[Date Prev][Date Next][Thread Prev][Thread Next] [Search] [Date Index] [Thread Index]

Re: [MacPerl] Parsing Script



[First of all, an administrative topic on a recurring topic:

This is a *Mac*Perl list, stick to *Mac*Perl questions and answers!
]

As usual, people here deserve credit for their helpfulness but were,
once more, all too eager to jump in with non-MacPerl specific solutions
to a non-MacPerl specific problem.
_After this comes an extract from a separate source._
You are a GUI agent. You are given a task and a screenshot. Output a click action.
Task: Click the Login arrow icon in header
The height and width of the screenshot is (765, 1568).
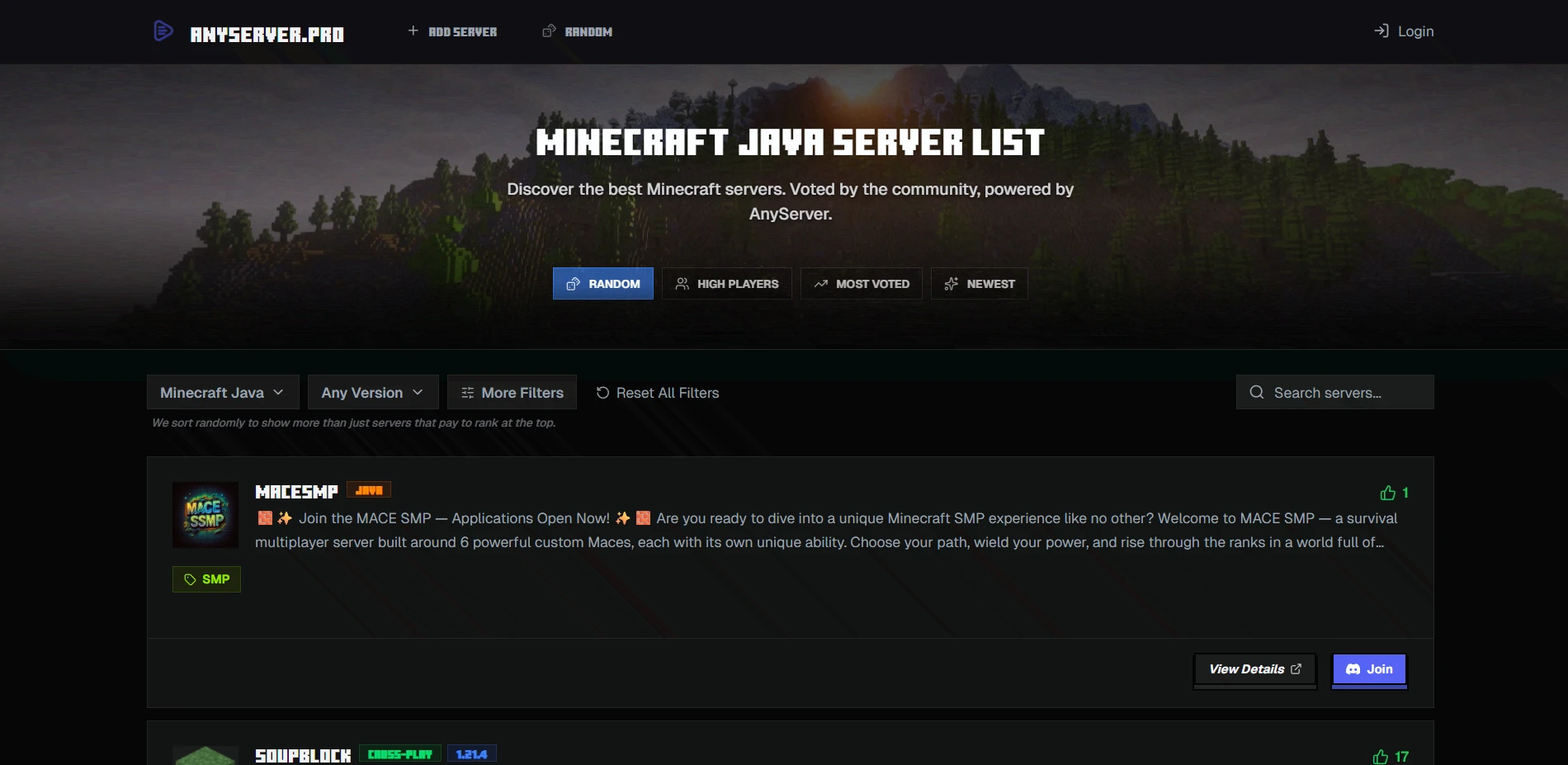click(x=1381, y=31)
A big, extra BOO! to Chris Nandor
for suggesting to move the data processing to an Unix server (Stone
the infidel :-), although it must be said that he also suggested
File::Sort, which would solve the problem on a Mac.

Here's another solution which works on a Mac, using the much 
underappreciated DB_BTREE (which keeps data implicitly sorted).
I consider it MacPerl specific in that it is still practicable with
300M files.

Strider <Strider@baka.com> writes:
>This is frustrating. I've done everything here, and I can't get this script
>to work. It takes summarized log entries (in the form of
>"Username\tDate\tlogins\tbad disconnects\tserver\n") and SHOULD sort them
>by date, then username, and if both are the same, combine the records. 

>S	9/5/97	554	1	0	c3
>t	9/2/97	14403	1	0	w2
>t	9/3/97	14404	1	0	w2
>t	9/5/97	33059	3	0	w2

-------------------------------
#!perl

use DB_File;

tie %DB,  'DB_File', "db", O_RDWR|O_CREAT|O_TRUNC, 0666, $DB_BTREE
   or die $!;

while(<>) {
   ($user,$date, $l1, $l2, $l3, $host) = split;
   ($month,$day,$year) = split "/", $date;
   # Adjust 2 digit years for Y2K
   $year += ($year>100) ? 0 : ($year>90) ? 1900 : 2000;
   # Reorder date in YMD form for later comparison
   $key = sprintf("%04d%02d%02d %s", $year, $month, $day, $user);
   if ($data = $DB{$key}) { # Existing record, update
      ($cl1, $cl2, $cl3, $hosts) = split(" ", $data, 4);
      $l1 += $cl1;
      $l2 += $cl2;
      $l3 += $cl3;
      $host = ($hosts =~ /\b$host\b/) ? $hosts : "$hosts $host";
   }

   $DB{$key} =  "$l1 $l2 $l3 $host";
}

while (($key, $data) = each %DB) {
   # Unsophisticated format, but you get the point
   print "$key $data\n";
}

untie %DB;
----------------------------------------

While File::Sort probably beats this solution for processing entire files, 
the above solution can be transformed into an incremental solution (where 
you just add the latest batch of data every week) simply by leaving out 
the O_TRUNC.

Please note also the attempt to enforce some year 2000 sanity in the face 
of the deficient input format, while at the same time allowing for a switch 
to a 4 digit input year.

Note also the \b in the host match, as otherwise "winter" would match 
"wintermute".

Matthias

-----
Matthias Neeracher   <neeri@iis.ee.ethz.ch>   http://www.iis.ee.ethz.ch/~neeri
  "Larry Wall got us 15kg of cyclonite.  We're waiting for the final go-ahead 
   then we'll blow them all to hell."
     -- (Presumably random) .sig generated by the Berkeley anonymous remailer.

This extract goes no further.